# WORK ITEM
Please copy each line in the records below that contains the string "will".

# Stored records
####

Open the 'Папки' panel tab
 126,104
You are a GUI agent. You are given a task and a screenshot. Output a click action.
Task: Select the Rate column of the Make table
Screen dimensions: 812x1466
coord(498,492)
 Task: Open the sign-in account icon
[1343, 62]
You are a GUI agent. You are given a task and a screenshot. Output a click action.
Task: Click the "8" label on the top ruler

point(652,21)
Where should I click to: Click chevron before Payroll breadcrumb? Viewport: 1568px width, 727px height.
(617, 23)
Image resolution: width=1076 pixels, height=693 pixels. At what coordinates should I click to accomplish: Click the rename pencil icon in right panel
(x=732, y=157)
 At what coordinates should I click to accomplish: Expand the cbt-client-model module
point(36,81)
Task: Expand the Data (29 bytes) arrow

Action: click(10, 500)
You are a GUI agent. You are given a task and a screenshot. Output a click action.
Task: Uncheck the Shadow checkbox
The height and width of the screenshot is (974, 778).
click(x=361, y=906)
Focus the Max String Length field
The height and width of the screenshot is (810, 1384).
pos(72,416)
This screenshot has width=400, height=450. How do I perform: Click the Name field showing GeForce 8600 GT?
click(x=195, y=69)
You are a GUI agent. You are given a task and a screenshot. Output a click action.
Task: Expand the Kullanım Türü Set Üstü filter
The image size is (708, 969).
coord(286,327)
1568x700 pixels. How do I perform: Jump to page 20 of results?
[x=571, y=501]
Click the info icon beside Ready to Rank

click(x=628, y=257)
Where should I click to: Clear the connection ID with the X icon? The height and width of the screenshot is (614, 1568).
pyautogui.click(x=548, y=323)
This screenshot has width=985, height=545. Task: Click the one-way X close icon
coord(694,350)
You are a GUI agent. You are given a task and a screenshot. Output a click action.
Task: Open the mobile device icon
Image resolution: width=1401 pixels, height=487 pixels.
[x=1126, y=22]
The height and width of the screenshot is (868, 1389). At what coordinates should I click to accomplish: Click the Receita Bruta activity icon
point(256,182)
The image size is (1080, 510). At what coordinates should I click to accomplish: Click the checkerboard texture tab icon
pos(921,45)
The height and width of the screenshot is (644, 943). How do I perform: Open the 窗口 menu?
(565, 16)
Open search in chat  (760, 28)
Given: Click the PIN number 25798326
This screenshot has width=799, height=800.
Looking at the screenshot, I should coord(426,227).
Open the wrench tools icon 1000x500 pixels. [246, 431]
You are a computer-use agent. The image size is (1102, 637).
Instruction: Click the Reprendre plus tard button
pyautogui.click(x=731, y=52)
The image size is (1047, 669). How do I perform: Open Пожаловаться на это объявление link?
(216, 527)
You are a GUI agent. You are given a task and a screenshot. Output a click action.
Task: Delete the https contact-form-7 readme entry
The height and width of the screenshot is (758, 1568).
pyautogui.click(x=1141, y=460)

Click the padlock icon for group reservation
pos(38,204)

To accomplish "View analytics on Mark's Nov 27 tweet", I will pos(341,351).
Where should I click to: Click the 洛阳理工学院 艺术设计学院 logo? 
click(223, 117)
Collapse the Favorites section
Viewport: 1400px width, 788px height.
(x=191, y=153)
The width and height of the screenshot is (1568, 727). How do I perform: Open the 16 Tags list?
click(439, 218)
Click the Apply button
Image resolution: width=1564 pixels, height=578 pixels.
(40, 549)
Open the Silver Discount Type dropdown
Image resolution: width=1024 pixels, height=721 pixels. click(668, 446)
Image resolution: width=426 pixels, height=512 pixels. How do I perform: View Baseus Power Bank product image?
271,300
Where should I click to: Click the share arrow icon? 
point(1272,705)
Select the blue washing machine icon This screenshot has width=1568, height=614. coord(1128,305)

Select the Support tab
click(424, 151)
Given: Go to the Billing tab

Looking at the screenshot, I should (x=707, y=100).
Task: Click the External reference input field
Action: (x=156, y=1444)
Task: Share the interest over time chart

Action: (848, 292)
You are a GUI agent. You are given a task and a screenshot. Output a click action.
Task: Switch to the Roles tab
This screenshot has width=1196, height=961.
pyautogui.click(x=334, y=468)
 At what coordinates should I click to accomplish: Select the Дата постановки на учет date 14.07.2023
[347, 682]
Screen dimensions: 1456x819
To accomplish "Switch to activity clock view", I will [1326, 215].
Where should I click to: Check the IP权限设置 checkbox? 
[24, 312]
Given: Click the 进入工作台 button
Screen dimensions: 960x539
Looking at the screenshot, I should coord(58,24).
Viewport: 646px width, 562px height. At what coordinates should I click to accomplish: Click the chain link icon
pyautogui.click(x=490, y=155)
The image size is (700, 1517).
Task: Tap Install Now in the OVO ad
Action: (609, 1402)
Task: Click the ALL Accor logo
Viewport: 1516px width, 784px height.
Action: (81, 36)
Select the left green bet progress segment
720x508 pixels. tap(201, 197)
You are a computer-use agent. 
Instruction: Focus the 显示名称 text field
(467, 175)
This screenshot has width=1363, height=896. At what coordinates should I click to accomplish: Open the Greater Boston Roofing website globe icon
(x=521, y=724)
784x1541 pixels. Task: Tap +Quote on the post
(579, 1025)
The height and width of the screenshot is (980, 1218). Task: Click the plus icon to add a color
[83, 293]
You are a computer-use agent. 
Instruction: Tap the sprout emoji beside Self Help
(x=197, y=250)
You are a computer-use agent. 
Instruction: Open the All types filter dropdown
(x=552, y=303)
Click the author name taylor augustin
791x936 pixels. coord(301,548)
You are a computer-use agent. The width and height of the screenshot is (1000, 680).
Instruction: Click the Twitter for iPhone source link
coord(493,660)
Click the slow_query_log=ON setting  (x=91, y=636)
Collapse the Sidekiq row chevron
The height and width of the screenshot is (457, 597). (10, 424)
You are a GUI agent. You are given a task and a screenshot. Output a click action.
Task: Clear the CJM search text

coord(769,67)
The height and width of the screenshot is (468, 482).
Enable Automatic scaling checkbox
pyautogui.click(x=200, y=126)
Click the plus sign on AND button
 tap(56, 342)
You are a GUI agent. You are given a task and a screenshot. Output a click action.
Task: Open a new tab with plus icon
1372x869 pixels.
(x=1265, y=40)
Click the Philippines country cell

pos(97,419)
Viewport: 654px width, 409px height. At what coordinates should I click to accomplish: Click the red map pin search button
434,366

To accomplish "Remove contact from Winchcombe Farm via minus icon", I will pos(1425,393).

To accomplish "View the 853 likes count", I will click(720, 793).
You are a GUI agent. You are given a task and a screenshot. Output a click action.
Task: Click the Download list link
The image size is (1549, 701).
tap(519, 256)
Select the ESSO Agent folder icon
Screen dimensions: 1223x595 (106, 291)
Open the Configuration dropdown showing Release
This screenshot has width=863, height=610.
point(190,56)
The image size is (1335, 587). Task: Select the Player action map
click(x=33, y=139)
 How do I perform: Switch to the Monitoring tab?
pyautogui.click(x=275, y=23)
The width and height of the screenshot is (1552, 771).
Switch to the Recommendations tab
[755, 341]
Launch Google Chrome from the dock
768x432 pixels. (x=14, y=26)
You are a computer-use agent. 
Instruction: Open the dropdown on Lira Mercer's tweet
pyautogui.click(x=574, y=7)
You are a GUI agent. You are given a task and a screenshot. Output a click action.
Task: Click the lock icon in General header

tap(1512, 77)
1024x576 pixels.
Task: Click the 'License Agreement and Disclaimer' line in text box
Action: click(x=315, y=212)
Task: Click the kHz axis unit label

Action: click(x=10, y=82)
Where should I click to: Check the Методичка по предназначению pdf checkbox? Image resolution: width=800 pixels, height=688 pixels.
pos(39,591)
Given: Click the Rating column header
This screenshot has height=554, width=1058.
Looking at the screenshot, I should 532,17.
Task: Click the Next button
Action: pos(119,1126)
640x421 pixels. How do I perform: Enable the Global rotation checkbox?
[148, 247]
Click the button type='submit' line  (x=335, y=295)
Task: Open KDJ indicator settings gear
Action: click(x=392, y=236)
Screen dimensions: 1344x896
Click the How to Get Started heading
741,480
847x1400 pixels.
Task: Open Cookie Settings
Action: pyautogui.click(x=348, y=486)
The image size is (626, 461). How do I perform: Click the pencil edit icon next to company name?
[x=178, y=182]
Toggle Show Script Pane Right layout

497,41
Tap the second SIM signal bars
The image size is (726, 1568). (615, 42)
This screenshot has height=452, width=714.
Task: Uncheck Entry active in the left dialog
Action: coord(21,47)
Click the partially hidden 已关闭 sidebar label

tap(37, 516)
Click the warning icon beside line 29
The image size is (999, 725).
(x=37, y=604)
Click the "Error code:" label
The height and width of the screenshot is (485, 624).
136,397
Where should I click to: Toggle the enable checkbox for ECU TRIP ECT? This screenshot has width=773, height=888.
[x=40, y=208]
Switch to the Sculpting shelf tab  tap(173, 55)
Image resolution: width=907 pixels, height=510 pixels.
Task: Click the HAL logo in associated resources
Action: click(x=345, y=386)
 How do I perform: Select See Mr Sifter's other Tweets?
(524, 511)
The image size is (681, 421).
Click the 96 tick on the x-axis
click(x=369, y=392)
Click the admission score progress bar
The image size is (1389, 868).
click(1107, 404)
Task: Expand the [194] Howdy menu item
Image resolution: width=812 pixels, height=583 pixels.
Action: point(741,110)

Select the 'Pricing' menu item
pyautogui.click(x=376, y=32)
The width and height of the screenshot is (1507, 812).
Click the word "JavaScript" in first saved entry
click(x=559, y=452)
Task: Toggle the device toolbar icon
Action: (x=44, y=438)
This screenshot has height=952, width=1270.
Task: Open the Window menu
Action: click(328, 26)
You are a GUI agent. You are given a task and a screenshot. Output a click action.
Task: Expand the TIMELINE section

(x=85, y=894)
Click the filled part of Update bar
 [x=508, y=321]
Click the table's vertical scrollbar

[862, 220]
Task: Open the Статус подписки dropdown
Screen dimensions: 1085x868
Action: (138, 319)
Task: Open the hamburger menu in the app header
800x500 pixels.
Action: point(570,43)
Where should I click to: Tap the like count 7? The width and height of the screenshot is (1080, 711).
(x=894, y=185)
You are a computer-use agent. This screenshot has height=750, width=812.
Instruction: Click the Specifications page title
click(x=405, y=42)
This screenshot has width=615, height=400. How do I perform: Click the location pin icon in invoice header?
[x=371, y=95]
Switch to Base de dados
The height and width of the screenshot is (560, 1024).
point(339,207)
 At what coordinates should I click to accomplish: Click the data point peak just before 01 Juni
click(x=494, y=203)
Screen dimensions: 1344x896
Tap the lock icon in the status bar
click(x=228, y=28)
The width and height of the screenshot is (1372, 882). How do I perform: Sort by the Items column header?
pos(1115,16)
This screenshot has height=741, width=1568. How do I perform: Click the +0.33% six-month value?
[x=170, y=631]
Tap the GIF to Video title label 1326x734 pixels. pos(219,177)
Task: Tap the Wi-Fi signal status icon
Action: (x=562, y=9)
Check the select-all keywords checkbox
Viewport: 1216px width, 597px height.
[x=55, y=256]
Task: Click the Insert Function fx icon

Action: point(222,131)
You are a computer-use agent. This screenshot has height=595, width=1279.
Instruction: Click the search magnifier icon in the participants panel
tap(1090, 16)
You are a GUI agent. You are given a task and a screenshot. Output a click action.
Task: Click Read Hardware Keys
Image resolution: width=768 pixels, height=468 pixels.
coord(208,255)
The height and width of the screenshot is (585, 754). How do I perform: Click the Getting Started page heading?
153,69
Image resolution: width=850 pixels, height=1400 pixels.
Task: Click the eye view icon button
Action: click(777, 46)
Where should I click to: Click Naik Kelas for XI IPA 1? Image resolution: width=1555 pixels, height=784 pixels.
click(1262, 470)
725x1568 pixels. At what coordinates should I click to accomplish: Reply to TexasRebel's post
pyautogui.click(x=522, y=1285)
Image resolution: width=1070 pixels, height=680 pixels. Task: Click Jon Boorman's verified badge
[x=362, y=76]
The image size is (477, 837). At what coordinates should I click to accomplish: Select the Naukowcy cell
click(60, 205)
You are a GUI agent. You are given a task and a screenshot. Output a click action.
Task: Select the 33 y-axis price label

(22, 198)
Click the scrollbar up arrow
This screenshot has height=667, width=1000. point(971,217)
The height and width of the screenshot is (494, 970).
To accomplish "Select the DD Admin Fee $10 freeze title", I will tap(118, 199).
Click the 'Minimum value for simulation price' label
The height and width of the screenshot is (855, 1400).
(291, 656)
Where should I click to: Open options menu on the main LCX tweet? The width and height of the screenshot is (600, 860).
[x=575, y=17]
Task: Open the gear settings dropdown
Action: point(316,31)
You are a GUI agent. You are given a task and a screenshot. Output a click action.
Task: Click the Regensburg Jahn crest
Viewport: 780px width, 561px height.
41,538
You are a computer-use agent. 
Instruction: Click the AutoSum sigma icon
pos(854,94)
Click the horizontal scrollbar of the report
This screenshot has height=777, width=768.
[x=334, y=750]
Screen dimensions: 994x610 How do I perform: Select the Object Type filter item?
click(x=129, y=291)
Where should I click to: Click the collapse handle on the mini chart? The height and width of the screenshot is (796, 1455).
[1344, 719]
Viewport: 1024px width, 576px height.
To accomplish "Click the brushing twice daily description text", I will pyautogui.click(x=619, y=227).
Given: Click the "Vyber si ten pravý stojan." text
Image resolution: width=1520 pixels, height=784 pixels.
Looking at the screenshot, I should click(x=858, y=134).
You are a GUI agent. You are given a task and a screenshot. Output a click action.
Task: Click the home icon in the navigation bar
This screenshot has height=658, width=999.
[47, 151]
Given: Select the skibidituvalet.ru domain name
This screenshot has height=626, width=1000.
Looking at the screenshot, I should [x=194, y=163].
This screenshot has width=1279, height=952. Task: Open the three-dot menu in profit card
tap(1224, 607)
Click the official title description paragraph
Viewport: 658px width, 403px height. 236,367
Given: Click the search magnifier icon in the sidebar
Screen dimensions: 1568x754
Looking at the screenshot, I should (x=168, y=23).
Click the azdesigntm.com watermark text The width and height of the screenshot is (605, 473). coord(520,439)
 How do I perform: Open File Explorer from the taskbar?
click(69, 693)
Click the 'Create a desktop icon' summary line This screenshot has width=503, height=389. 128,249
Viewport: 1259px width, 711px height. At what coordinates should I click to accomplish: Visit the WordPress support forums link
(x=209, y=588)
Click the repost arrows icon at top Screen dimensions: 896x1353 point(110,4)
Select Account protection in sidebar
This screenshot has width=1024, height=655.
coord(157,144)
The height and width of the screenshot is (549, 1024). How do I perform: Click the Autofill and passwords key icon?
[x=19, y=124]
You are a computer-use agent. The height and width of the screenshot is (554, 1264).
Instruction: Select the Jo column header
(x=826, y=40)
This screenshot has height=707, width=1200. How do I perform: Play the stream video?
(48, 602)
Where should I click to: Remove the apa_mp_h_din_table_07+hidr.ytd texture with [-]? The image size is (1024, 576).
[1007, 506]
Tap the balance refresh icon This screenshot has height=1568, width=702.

####

# RESULT OF THIS EXERCISE
To accomplish "View analytics on Mark's Nov 27 tweet", I will pos(341,351).
To accomplish "Switch to activity clock view", I will [1326, 215].
To accomplish "Remove contact from Winchcombe Farm via minus icon", I will pos(1425,393).
To accomplish "View the 853 likes count", I will click(720, 793).
To accomplish "Select the DD Admin Fee $10 freeze title", I will tap(118, 199).
To accomplish "Click the brushing twice daily description text", I will pyautogui.click(x=619, y=227).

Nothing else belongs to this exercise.